══ 抜粋

8月1日の期限を前に、担当閣僚である赤沢亮正経済財政・再生相は7月21日に8回目の閣僚交渉のため米国に向けて発った。前日に投票が行われた参院選で自民・公明の連立与党は惨敗し、衆参両院で過半数割れとなった。石破茂首相は、続投の理由の一つに日米関税交渉を挙げた。選挙戦では、同交渉について「国益を懸けた戦いだ。なめられてたまるか」と発言した石破首相だが、交渉合意に向けた指導力を発揮できるか。世界の耳目が集まっている。

(2025年7月21日記)

本稿脱稿後、7月22日に米国とフィリピンの交渉が合意に至り、フィリピンに対する相互関税率は20%から19%に引き下げられた。詳細は不明だが、インドネシアと同率となった。

════
══ 保存データ

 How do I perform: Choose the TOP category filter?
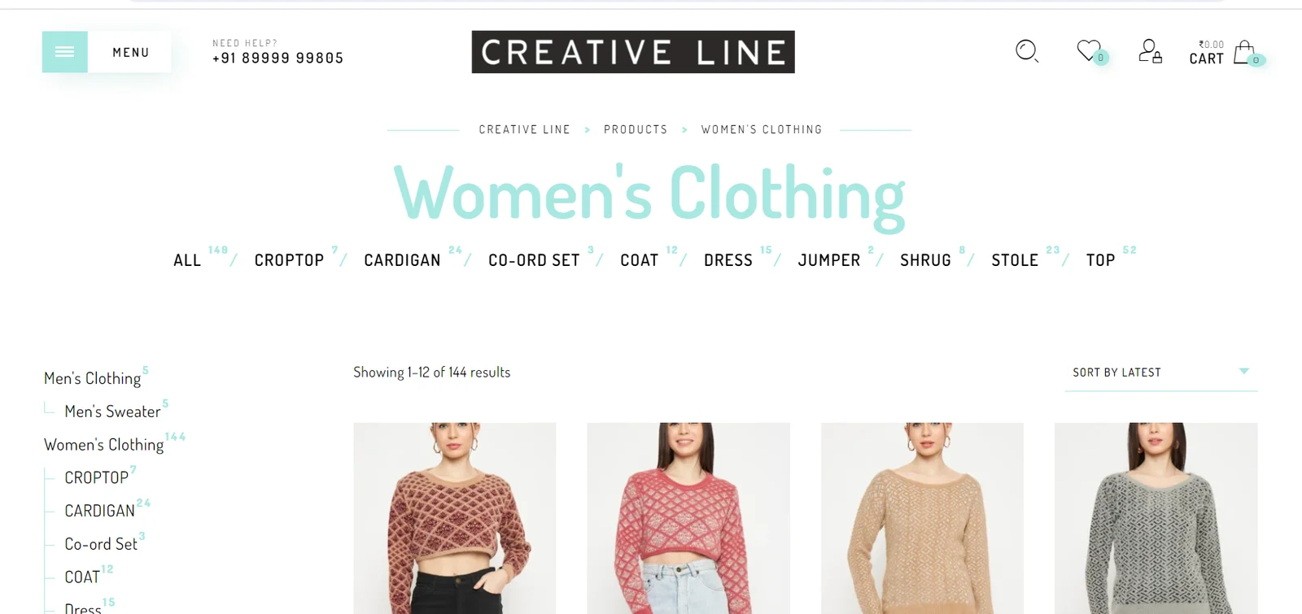[1100, 260]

════

__実施課題__.
1. 抜粋に出てくる日付の表記を、登場順にすべて挙げてください。同じ表記は一度だけ数えます。
2. 抜粋のうち、「8月1日の期限を前に、担当閣」で始まり「(2025年7月21日記)」で終わる部分を一字も変えずに書き写してください。

__課題の解答__.
1.
8月1日
7月21日
2025年7月21日
7月22日

2.
8月1日の期限を前に、担当閣僚である赤沢亮正経済財政・再生相は7月21日に8回目の閣僚交渉のため米国に向けて発った。前日に投票が行われた参院選で自民・公明の連立与党は惨敗し、衆参両院で過半数割れとなった。石破茂首相は、続投の理由の一つに日米関税交渉を挙げた。選挙戦では、同交渉について「国益を懸けた戦いだ。なめられてたまるか」と発言した石破首相だが、交渉合意に向けた指導力を発揮できるか。世界の耳目が集まっている。

(2025年7月21日記)